所有人都惊讶地看着他,但是,却看不到画上的内容——显然是皇后的小像。
他已经收起了画卷,仿佛核对完了身份。
然后,指着皇后:就是你了!
所有人的目光都落在皇后身上,无不震撼!
刚刚朝晖上人的气势,仿佛在追捕什么通缉犯似的。
罗迦的面色微微变了。他的目光从那个玉琮上,不经意地移开,盯住朝晖上人。
四面楚歌4
芳菲的面色却丝毫不变,好奇地看着朝晖上人,甚至带着一丝孩子气的纯洁的眼神,仿佛是意识不到任何危险的天真无邪的小孩子,一笑:“是我又如何?”
“你就是当今皇后,冯氏芳菲?”
“对!老上人有何指教?”
她甚至是谈笑风生的,甚至不以为意,仿佛刚刚那么惊险的一刻不曾发生过。

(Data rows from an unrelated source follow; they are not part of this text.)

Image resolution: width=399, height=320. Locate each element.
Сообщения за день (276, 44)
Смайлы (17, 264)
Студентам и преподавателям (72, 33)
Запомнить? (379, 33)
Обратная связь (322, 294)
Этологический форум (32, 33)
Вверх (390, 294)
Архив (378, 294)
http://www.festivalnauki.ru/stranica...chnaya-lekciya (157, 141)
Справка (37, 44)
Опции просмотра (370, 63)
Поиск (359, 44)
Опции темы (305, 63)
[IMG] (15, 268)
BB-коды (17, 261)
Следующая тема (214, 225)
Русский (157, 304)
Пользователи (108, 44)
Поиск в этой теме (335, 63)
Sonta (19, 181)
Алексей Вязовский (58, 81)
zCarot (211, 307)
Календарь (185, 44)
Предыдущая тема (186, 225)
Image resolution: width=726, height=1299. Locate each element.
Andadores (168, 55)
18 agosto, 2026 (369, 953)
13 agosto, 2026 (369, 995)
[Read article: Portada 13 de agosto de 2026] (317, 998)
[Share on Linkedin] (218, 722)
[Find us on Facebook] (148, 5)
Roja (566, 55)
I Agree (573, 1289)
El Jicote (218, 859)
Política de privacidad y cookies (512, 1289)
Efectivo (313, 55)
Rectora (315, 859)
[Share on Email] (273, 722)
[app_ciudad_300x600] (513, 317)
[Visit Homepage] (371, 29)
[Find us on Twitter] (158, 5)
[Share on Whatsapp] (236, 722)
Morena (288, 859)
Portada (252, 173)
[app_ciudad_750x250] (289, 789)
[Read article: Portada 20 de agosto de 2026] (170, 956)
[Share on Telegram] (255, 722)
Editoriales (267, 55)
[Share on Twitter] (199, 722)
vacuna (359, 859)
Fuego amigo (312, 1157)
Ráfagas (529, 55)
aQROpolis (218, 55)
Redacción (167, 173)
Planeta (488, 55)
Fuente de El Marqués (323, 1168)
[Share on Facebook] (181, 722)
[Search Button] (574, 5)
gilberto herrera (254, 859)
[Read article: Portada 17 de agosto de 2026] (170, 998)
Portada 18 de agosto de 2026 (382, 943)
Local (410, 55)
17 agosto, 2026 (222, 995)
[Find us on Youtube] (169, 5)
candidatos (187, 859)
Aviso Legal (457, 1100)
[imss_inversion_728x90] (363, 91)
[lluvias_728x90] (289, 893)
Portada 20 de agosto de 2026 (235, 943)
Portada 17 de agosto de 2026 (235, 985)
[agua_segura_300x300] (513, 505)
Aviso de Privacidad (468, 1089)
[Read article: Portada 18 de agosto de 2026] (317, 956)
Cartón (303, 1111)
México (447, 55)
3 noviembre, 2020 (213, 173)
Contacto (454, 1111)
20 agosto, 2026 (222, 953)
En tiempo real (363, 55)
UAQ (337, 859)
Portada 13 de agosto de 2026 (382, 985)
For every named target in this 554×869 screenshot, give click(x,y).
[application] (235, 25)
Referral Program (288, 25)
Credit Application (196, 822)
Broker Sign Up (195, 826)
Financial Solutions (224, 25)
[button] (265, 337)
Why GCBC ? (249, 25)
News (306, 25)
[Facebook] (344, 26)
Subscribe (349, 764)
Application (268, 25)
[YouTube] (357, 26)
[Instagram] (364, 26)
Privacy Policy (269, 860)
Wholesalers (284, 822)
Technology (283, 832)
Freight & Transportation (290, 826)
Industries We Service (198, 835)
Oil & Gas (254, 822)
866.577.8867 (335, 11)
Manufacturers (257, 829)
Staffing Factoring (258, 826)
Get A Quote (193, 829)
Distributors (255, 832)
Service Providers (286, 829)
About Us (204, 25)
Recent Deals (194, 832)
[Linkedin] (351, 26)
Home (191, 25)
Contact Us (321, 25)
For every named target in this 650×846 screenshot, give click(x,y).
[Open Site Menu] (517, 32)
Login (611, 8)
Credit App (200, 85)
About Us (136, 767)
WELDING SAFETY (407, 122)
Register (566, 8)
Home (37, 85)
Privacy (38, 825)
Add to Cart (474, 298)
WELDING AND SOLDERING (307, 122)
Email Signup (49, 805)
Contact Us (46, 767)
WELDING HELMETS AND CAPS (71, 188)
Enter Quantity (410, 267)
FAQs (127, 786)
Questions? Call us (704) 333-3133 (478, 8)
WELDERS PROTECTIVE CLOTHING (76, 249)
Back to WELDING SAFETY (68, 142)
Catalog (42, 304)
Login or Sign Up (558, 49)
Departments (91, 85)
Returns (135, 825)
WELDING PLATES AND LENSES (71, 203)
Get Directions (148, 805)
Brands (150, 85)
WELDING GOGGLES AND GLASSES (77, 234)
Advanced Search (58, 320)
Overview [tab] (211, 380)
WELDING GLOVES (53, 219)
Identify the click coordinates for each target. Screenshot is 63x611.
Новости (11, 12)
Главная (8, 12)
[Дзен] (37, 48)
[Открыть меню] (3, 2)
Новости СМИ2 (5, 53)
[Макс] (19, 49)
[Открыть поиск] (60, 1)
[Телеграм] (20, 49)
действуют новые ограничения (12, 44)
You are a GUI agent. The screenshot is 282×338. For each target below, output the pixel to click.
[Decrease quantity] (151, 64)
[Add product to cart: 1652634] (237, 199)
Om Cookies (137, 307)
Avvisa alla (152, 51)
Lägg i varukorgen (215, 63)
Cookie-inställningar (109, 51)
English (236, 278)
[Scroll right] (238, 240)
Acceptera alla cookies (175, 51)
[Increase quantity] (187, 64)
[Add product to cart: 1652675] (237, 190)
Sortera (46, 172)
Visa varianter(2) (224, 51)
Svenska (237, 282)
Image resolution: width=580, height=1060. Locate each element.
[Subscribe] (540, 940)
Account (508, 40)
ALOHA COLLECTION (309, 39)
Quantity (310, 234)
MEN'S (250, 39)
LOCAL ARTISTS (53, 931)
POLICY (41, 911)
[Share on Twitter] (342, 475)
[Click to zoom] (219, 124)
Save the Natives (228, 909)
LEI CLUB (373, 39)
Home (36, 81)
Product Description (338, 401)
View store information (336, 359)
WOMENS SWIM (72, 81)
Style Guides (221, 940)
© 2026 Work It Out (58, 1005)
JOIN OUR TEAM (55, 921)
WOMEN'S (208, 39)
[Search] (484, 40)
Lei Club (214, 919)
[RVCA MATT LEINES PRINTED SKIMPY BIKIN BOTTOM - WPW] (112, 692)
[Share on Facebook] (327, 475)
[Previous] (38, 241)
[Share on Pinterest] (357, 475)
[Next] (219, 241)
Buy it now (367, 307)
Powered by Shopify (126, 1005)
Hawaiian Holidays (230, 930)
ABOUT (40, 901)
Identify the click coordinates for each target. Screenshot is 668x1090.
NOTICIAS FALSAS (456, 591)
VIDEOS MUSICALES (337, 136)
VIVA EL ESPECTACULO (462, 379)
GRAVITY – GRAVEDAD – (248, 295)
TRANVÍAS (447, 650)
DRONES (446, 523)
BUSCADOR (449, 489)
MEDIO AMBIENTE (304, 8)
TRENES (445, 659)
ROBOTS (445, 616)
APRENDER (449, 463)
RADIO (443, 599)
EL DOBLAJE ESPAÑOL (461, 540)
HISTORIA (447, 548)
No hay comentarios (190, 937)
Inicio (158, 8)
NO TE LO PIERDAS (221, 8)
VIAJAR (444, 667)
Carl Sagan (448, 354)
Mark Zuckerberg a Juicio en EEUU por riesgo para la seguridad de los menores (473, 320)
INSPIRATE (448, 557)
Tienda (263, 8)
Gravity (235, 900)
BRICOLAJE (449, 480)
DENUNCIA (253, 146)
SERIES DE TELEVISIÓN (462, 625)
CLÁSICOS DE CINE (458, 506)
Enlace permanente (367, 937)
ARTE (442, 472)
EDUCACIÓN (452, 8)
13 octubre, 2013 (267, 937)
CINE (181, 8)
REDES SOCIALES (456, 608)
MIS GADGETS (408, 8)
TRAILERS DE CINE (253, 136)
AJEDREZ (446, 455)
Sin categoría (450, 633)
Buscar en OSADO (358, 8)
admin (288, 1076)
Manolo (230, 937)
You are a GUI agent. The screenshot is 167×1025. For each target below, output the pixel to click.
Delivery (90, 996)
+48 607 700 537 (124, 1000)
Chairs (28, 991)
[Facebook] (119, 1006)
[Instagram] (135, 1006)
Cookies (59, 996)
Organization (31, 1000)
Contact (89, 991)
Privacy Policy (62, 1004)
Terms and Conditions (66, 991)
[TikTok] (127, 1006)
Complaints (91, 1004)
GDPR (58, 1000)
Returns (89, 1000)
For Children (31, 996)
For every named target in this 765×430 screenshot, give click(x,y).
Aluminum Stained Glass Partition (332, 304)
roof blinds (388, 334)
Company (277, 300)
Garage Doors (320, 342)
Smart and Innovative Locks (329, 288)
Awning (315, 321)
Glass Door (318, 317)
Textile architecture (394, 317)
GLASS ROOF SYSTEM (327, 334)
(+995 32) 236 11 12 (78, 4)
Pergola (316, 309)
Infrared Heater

脸上的紫色已经褪尽,整个人,唇红齿白,珠圆玉润,很一副母仪天下的架势:“你就是朝晖上人?那么,其他两位,也就是平武上人、金川上人了?”
“正是。”
“能劳你们三位的大驾,本宫还真是荣幸。上次在太子府,就是你们派人刺杀本宫?”
空气,仿佛又往下沉了一下。
皇后公然过问起了刺杀事件!
朝晖上人稍微犹豫,却爽朗一笑:“的确!应为你该死!明人不做暗事!可惜,你的命还真大!”
东阳王和京兆王等惊呆了!
朝晖上人竟然如此爽快地承认。仿佛不是在说杀人,而是在说杀一只鸡,仿佛他们不是在犯罪,而是一种维护正义的行为,那么理直气壮。
他们为什么会刺杀皇后?
就算是拿着太祖的令牌,也没有权利刺杀皇后啊!
“呵呵,不是本宫命大,也许,是你们找的杀手次了一点。可惜了他能如猿猴一般攀着树枝飞檐走壁的好身手。”
“你这是在嘲笑我们?”
“不敢!神殿的力量是强大的!瞧瞧……三长老!你们三个加起来,应该三四百岁了吧?能见到你们,是本宫这一生最大的荣幸。”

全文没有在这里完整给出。